My scholarship examines how individual practitioners, institutional policies, and a variety of different learning environments shape opportunity across PK–20 systems. While I am interested in any real world problem related to student success, the majority of my research agenda falls into one of three focal areas (or pillars) of inquiry.
Goal:
Developing actionable insights about how students develop disabilitiy identity and navigate baririers within educational systems in order to craft more inclusive learning environments.
Key Questions:
How do students with disabilities understand themselves relative to both familial and societal messaging about disability and/or ableism?
What institutional practices foster inclusive learning environments for students with disabilities?
How does disability identity shape key student success metrics like belonging, engagement, and career outcomes?
Goal:
Revealing how the design of STEM learning environments influences the success trajectories of learners, the preparation the STEM workforce, and the nature of scientific inquiry.
Key Questions:
How do the assumptions held by STEM faculty members about who students are and what effective instructional practice looks like shape outcomes?
What practices and policies create barriers to STEM learning? Reduce or eliminate barriers to STEM learning?

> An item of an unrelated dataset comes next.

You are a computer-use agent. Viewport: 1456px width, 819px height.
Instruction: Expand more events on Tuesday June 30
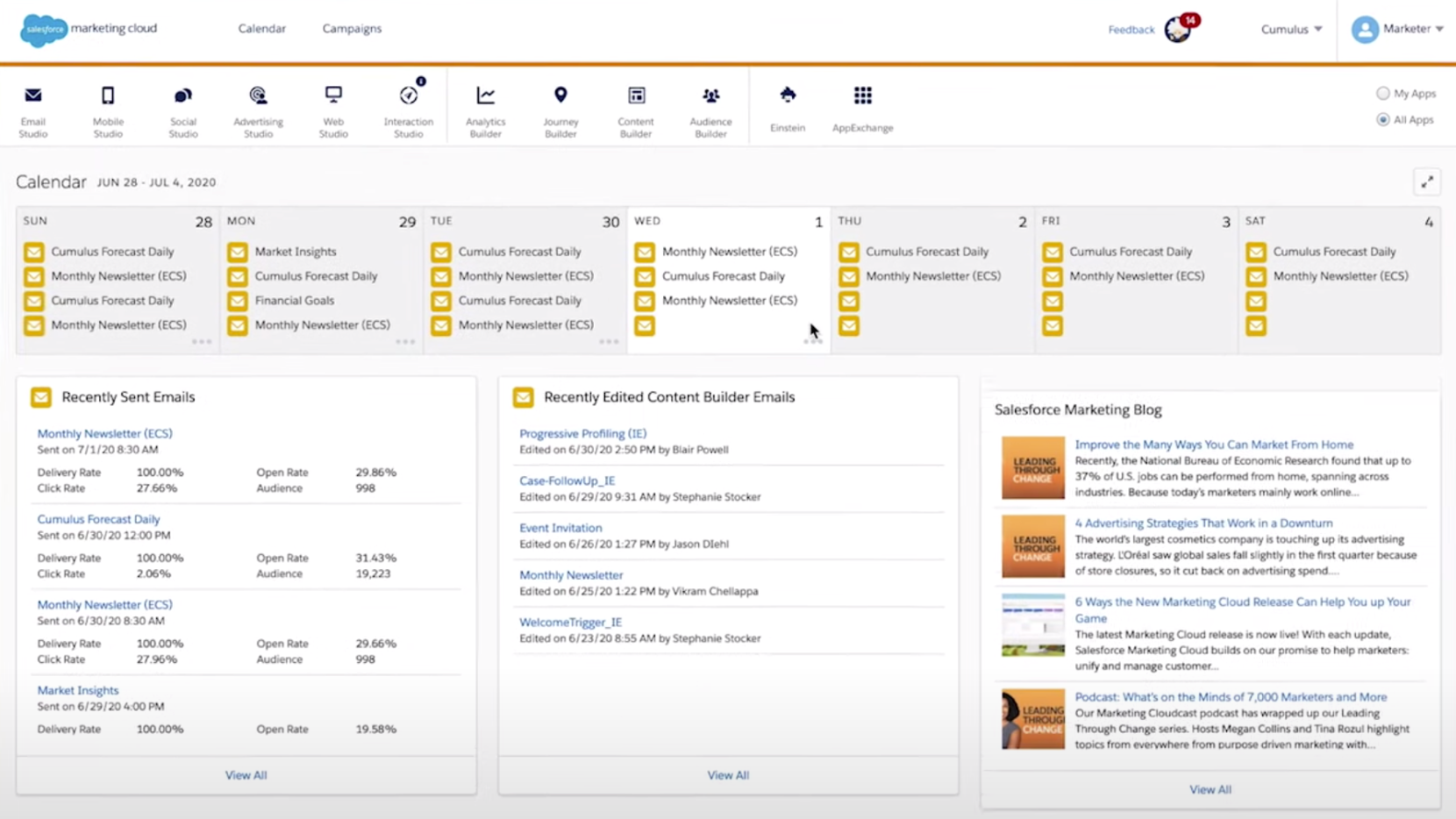610,342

How do we prepare STEM learners to work in collaborative team and/or in interdisciplnary ways to address wicked problems of pressing significance?
Goal:
Understanding how scholars can translate research findings into insights for practice and how higher education institutions can leverage scholarly expertise for meaningful community impact.
Key Questions:
What kinds of knowledge bases and/or theories do educators use to determine strategies for practice?
How do the incentive structures in both academic disciplines and postsecondary institutions shape the problems that scholars choose to address?
What makes research–practice partnerships both effective and sustainable over time?
To be a translational research leader is to move knowledge across boundaries—between theory and practice, between universities and schools, and between research questions and public needs. It means designing studies that do not end in publication, but instead inform policy, reshape programs, and strengthen systems. My work has been supported by the major funders such as the National Science Foundation, the Spencer Foundation, the United States Department of Education, and the Agency for Healthcare Research and Quality—because my work aims to create sustained, collaborative, cross-sector partnerships rather than isolated research projects. These investments have allowed me to contribute to both fundamental insights about the nature of student success in higher education and also to critical conversations about the science of broadening participation, interdisciplinary and transdisciplinary inquiry, and implementation science. Collectively, this work helps describe how higher education institutions can: build research–practice partnerships that connect PK–20 systems, partner directly with schools districts and communities to address local needs, strengthen educator preparation pathways, and improve outcomes for diverse learners.